The similarities are unsettling. Volunteers alleging that they did not know they were part of a clinical trial. A cloud over their consent, and whether it was taken as mandated by the law. And the location, Bhopal.

These are complaints from volunteers who participated in a Covid-19 vaccine trial at a Bhopal Hospital.

But not too long ago, similar complaints from Indore and Bhopal had rocked the entire clinical trial ecosystem in the country. A watershed development, it led to the Centre tightening laws that governed clinical trials, including bringing in audio-visual consent and reviews by subject expert committees. Measures that were brought in under the watchful eye of the Supreme Court.

But recent incidents involving the Covid-19 vaccine trials have exposed regulatory cracks. And advocacy groups and counsel for the volunteers complain that the patient voice continues to be lost in the din.

“It’s been 10 years,” says Amulya Nidhi of Swasthya Adhikar Manch (SAM), a non-profit body, regretting the repetitive nature of complaints involving the rights of the volunteers or patients participating in clinical trials. SAM had approached the Supreme Court in 2012, following which the rules were tightened.

“A clinical trial needs to fulfil three criteria: Cater to an unmet medical need, be innovative and its benefits need to outweigh risks,” Nidhi explains, adding that transparency, however, continues to elude clinical trials.

In fact, it only gets more tricky. One of the vaccines received an approval in the “clinical trial mode”, a caveat that has ramifications when it comes to serious adverse events and compensation, if required. Against this backdrop, doctors and health workers are getting vaccinated, but some are seeking greater clarity.

The Bhopal trial incident involves Bharat Biotech’s vaccine, Covaxin, and its emergency approval was given in the “clinical trial mode”. But the Serum Institute (Astrazeneca-OxfordUniversity) vaccine also faced trial issues, when a volunteer alleged side-effects linked to the vaccine. Both companies and hospitals involved with the respective trials have, however, said the adverse events experienced by the volunteers were not linked to the vaccine.

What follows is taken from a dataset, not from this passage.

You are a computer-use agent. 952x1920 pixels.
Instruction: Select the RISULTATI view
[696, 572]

Incidentally, the Indian Council of Medical Research (ICMR) collaborates on both the vaccines. Questioning its silence on the allegations coming from volunteers, health activist Rachna Dhingra says that as the organisation which sets rules for bio-medical research, ICMR should clear the air when complaints are made on trial procedures, follow-ups and so on.

Pointing to inherent loop-holes, she says that patient follow-ups are done over the phone, which may be with one member of the family who may be unaware of the side-effects experienced by the member who participated in the trial. Dhingra is with the Bhopal Group for Information and Action, another voluntary organisation.

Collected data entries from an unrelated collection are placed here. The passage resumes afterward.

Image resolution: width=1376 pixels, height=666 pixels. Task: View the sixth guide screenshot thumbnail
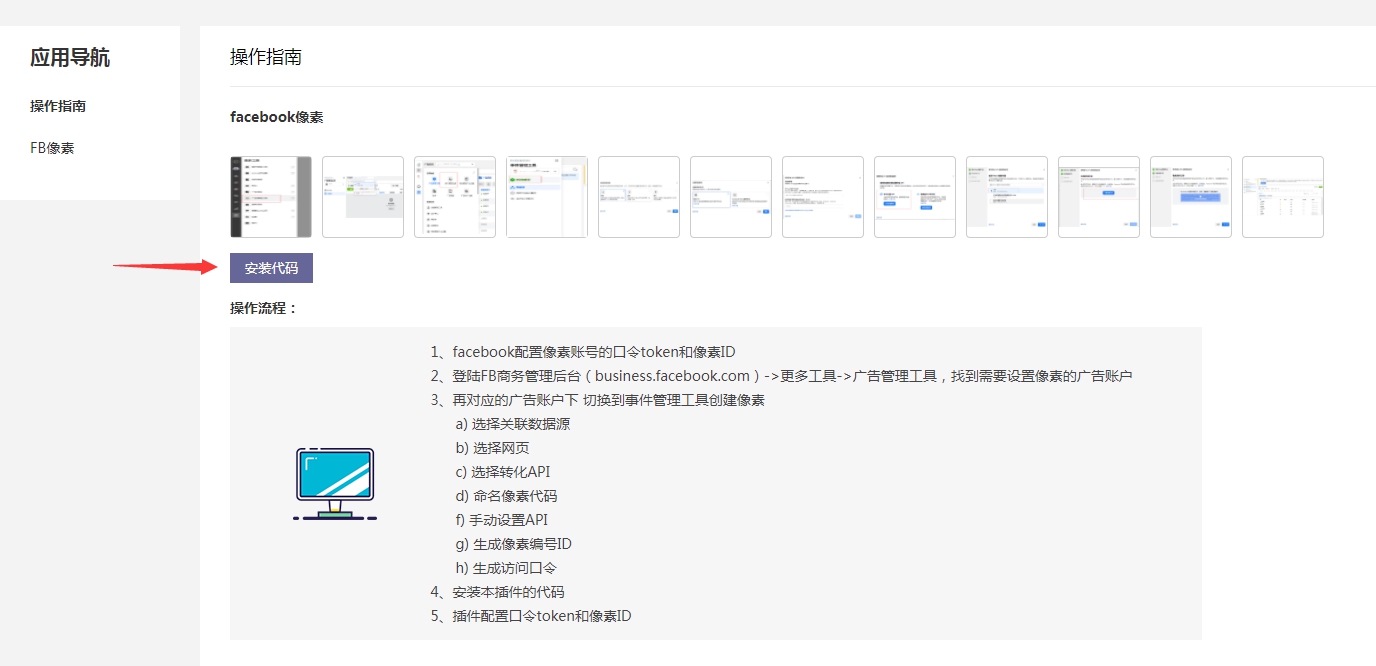click(x=731, y=197)
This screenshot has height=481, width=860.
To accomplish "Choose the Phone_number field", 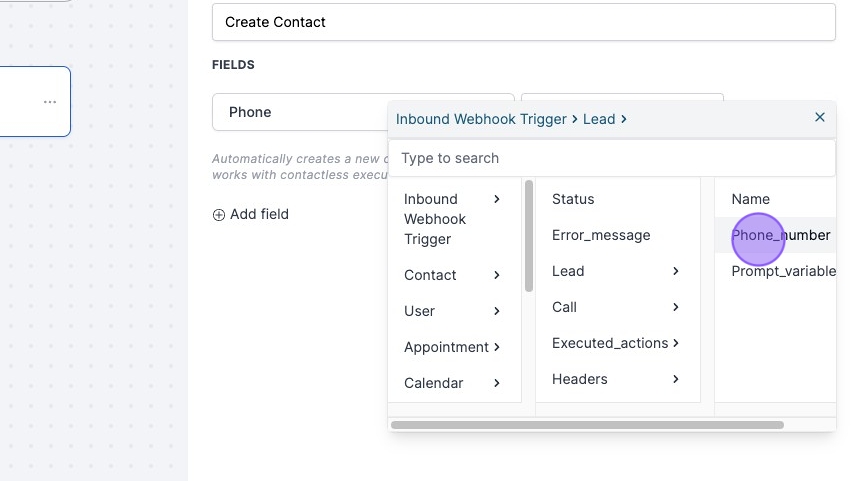I will click(x=780, y=235).
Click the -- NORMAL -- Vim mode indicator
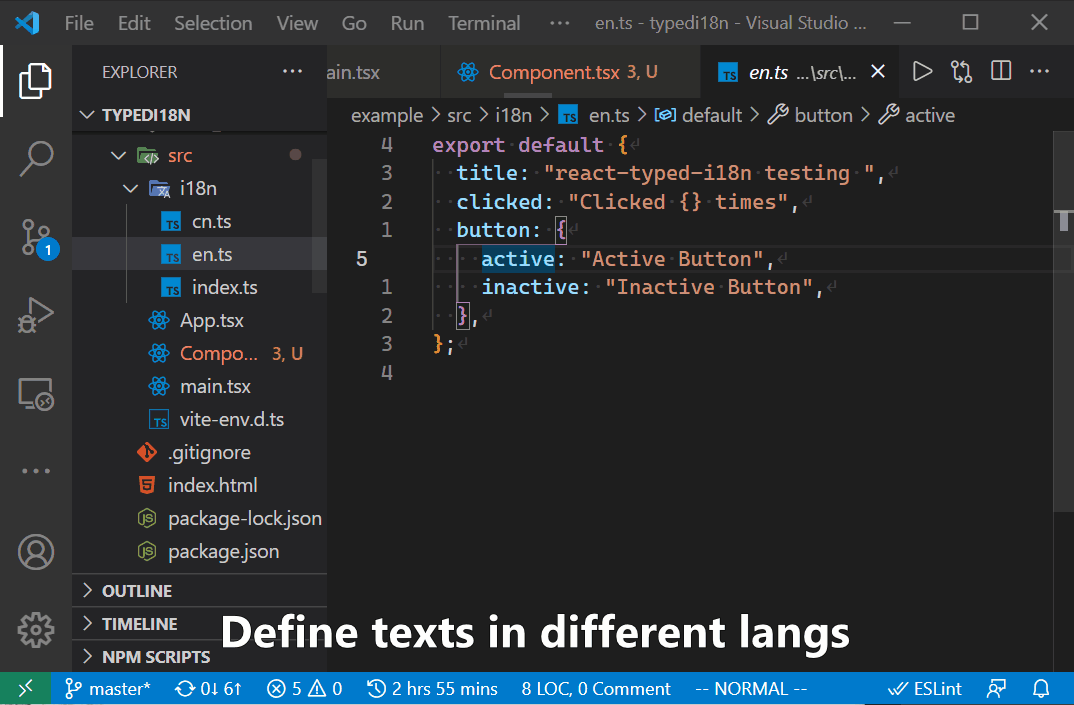The width and height of the screenshot is (1074, 705). click(750, 688)
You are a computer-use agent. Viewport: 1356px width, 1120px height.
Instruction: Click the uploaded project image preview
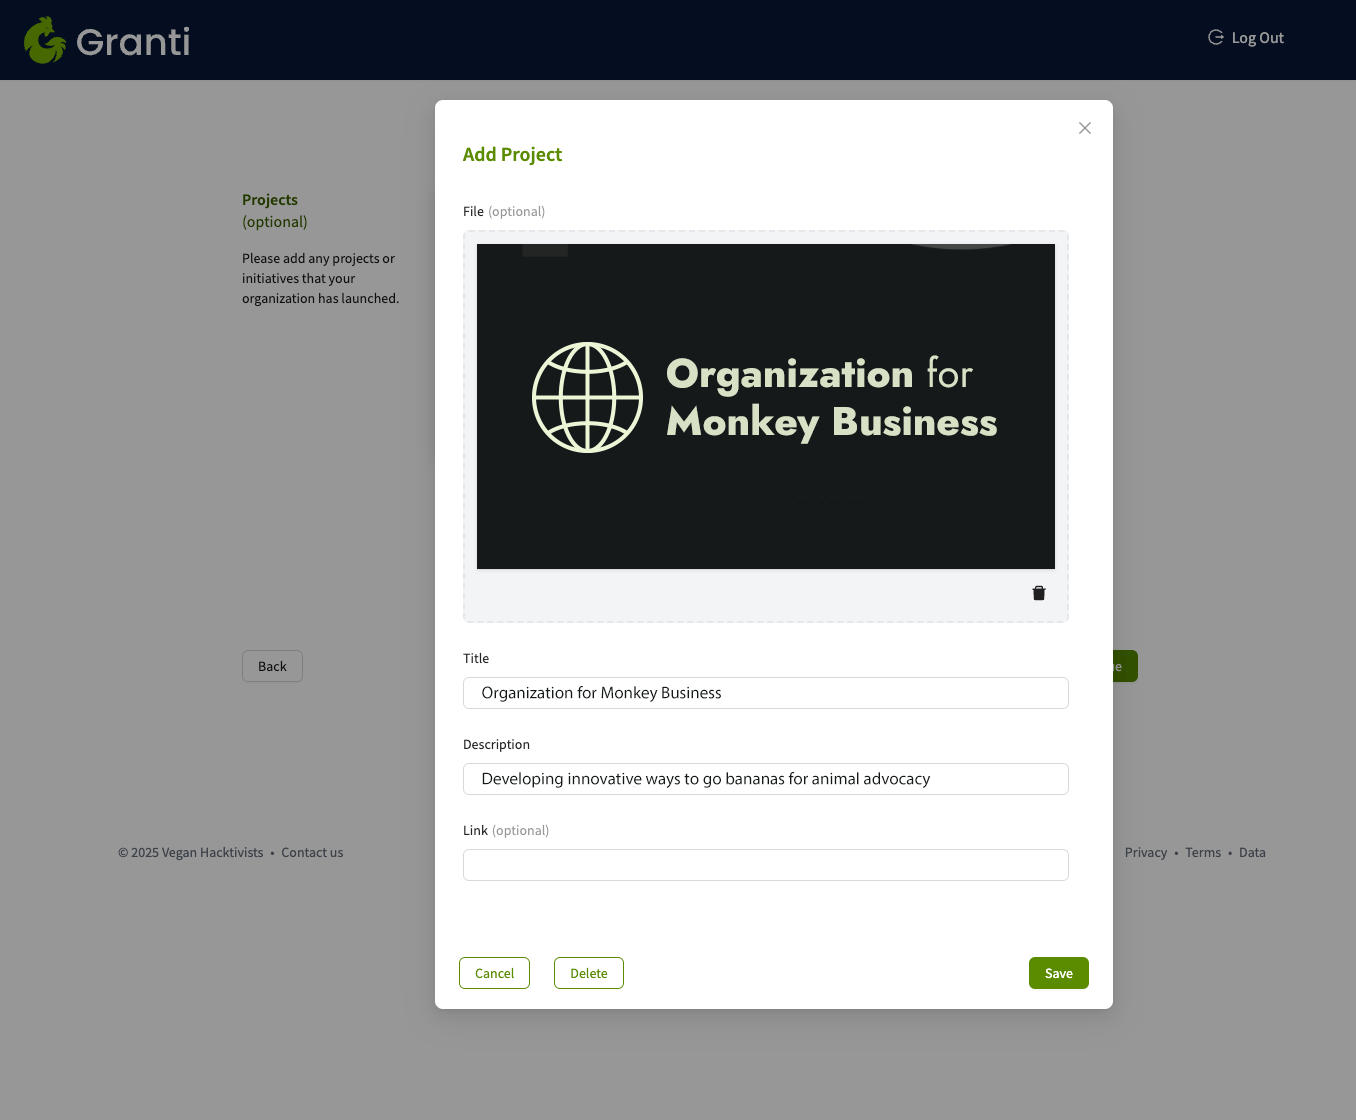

The primary job of the ethics committee, which oversees the trial, is to protect the patient, says Anant Bhan, a researcher on global health, bioethics and health policy.

While mistakes can happen, it is for these oversight committees to ensure the patient is safe and complaints are redressed as mandated by the law.

There are, however, several layers of experts to review a trial and enough outside representatives to keep the process independent, holds Chirag Trivedi, president, Indian Society for Clinical Research, an association of clinical research industry professionals. He explains that there are legal avenues for patients to raise concerns on their trial and the process has worked. “We have many more diseases to conquer, and only if we do it right can we build confidence,” he says.

Building trust

While the Indian clinical trial laws have compensation formulas written into it, some clinical researchers are calling for a “no-fault” compensation to build trust among patients/volunteers and in the long term interest of research.

Virologist Shahid Jameel underlines the importance of establishing causality through a thorough and transparent investigation. “It builds trust,” he says, urging clear communication at all levels.

“Vaccines are a product of science and work on science and evidence. Don’t create smoke-screens around it, as that will erode the trust,” says Jameel, director, Trivedi School of Biosciences, Ashoka University.

Volunteers, he stresses, usually take part in a trial out of the goodness of their heart. “So, in the interest of clinical trials, volunteers too need to be protected. It is a symbiotic relationship and not us versus them,” he says.